-------- DATASET CONTENT

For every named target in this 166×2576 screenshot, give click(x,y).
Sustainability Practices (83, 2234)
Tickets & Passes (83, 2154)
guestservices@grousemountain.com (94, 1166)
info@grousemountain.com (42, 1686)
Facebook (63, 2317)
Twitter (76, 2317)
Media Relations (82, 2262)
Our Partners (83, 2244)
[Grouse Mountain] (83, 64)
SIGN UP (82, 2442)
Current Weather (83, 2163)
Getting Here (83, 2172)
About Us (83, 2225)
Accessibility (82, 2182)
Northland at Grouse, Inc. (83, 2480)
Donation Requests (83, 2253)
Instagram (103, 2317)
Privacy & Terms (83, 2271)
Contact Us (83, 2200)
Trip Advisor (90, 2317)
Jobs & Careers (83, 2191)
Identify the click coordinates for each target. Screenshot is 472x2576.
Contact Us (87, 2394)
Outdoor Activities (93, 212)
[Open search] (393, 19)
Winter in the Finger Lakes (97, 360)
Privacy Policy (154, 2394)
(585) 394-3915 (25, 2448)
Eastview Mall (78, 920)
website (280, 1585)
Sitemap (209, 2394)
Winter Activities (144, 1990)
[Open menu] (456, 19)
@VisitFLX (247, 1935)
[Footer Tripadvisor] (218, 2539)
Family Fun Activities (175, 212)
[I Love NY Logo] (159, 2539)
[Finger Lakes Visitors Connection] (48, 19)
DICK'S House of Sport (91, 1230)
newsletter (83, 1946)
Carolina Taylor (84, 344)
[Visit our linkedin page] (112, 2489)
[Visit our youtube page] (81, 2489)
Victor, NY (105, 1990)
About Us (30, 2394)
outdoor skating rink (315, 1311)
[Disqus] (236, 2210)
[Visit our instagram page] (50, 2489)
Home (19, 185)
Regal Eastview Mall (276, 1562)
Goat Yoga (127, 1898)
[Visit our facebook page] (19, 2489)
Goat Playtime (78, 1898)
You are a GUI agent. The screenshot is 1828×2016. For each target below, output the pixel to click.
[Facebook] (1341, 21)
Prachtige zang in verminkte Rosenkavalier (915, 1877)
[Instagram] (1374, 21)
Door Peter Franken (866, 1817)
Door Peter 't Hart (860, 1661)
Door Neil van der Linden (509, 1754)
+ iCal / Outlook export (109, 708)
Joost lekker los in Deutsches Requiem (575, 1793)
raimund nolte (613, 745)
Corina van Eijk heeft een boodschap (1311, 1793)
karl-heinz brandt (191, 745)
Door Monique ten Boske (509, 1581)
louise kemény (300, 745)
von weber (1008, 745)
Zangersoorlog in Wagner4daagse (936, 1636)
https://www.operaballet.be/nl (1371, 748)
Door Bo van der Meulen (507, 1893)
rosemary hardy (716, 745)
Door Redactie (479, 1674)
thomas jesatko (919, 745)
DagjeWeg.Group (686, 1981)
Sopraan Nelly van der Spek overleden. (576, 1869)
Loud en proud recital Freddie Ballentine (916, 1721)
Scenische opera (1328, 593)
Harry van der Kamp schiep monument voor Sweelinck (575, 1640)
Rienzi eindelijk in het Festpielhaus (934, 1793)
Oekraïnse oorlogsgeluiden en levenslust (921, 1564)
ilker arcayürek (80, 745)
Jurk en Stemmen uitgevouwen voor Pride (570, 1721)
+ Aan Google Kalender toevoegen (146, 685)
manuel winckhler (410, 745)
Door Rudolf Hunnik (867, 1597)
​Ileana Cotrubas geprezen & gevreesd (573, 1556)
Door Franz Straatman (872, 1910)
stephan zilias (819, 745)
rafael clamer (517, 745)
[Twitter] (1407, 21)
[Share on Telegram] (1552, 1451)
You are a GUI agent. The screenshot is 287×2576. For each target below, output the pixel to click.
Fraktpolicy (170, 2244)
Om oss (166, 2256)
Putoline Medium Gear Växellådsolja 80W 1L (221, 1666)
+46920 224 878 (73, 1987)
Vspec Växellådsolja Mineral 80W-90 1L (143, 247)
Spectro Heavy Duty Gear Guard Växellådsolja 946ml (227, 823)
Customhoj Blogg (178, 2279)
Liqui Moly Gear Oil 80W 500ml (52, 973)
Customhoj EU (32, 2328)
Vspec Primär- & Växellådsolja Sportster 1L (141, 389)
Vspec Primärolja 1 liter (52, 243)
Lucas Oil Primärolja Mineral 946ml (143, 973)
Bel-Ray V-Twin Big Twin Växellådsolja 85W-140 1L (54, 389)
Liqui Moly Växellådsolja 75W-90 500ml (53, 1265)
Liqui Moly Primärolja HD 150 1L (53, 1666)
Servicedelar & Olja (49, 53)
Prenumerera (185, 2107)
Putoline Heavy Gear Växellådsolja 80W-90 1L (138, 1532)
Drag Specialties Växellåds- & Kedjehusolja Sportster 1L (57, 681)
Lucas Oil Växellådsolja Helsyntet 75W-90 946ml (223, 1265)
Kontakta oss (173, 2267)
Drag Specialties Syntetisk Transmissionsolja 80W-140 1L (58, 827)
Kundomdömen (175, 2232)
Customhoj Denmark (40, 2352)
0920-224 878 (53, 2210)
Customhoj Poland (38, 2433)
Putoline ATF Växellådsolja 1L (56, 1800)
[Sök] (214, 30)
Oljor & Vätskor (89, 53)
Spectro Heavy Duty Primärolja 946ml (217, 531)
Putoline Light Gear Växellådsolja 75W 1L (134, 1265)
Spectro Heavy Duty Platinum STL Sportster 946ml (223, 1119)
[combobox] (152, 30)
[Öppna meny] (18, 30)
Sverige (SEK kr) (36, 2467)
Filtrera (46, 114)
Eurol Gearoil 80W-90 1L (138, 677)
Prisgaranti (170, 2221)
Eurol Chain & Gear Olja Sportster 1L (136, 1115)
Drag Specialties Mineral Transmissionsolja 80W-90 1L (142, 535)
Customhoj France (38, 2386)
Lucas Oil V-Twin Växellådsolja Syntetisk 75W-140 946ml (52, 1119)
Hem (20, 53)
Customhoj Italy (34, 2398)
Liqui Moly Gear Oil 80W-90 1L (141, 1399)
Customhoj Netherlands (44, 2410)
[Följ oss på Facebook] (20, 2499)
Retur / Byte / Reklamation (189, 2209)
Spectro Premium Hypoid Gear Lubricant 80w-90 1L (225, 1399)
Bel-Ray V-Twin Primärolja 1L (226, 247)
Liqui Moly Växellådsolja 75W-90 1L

----------------

→ WHAT TO PRODUCE: Please reproduce exactly the lines in the listing above from the one containing "SIGN UP (82, 2442)" through the one containing "Goat Playtime (78, 1898)", both included, and nothing more.

→ ANSWER BOX:
SIGN UP (82, 2442)
Current Weather (83, 2163)
Getting Here (83, 2172)
About Us (83, 2225)
Accessibility (82, 2182)
Northland at Grouse, Inc. (83, 2480)
Donation Requests (83, 2253)
Instagram (103, 2317)
Privacy & Terms (83, 2271)
Contact Us (83, 2200)
Trip Advisor (90, 2317)
Jobs & Careers (83, 2191)
Identify the click coordinates for each target. Screenshot is 472x2576.
Contact Us (87, 2394)
Outdoor Activities (93, 212)
[Open search] (393, 19)
Winter in the Finger Lakes (97, 360)
Privacy Policy (154, 2394)
(585) 394-3915 (25, 2448)
Eastview Mall (78, 920)
website (280, 1585)
Sitemap (209, 2394)
Winter Activities (144, 1990)
[Open menu] (456, 19)
@VisitFLX (247, 1935)
[Footer Tripadvisor] (218, 2539)
Family Fun Activities (175, 212)
[I Love NY Logo] (159, 2539)
[Finger Lakes Visitors Connection] (48, 19)
DICK'S House of Sport (91, 1230)
newsletter (83, 1946)
Carolina Taylor (84, 344)
[Visit our linkedin page] (112, 2489)
[Visit our youtube page] (81, 2489)
Victor, NY (105, 1990)
About Us (30, 2394)
outdoor skating rink (315, 1311)
[Disqus] (236, 2210)
[Visit our instagram page] (50, 2489)
Home (19, 185)
Regal Eastview Mall (276, 1562)
Goat Yoga (127, 1898)
[Visit our facebook page] (19, 2489)
Goat Playtime (78, 1898)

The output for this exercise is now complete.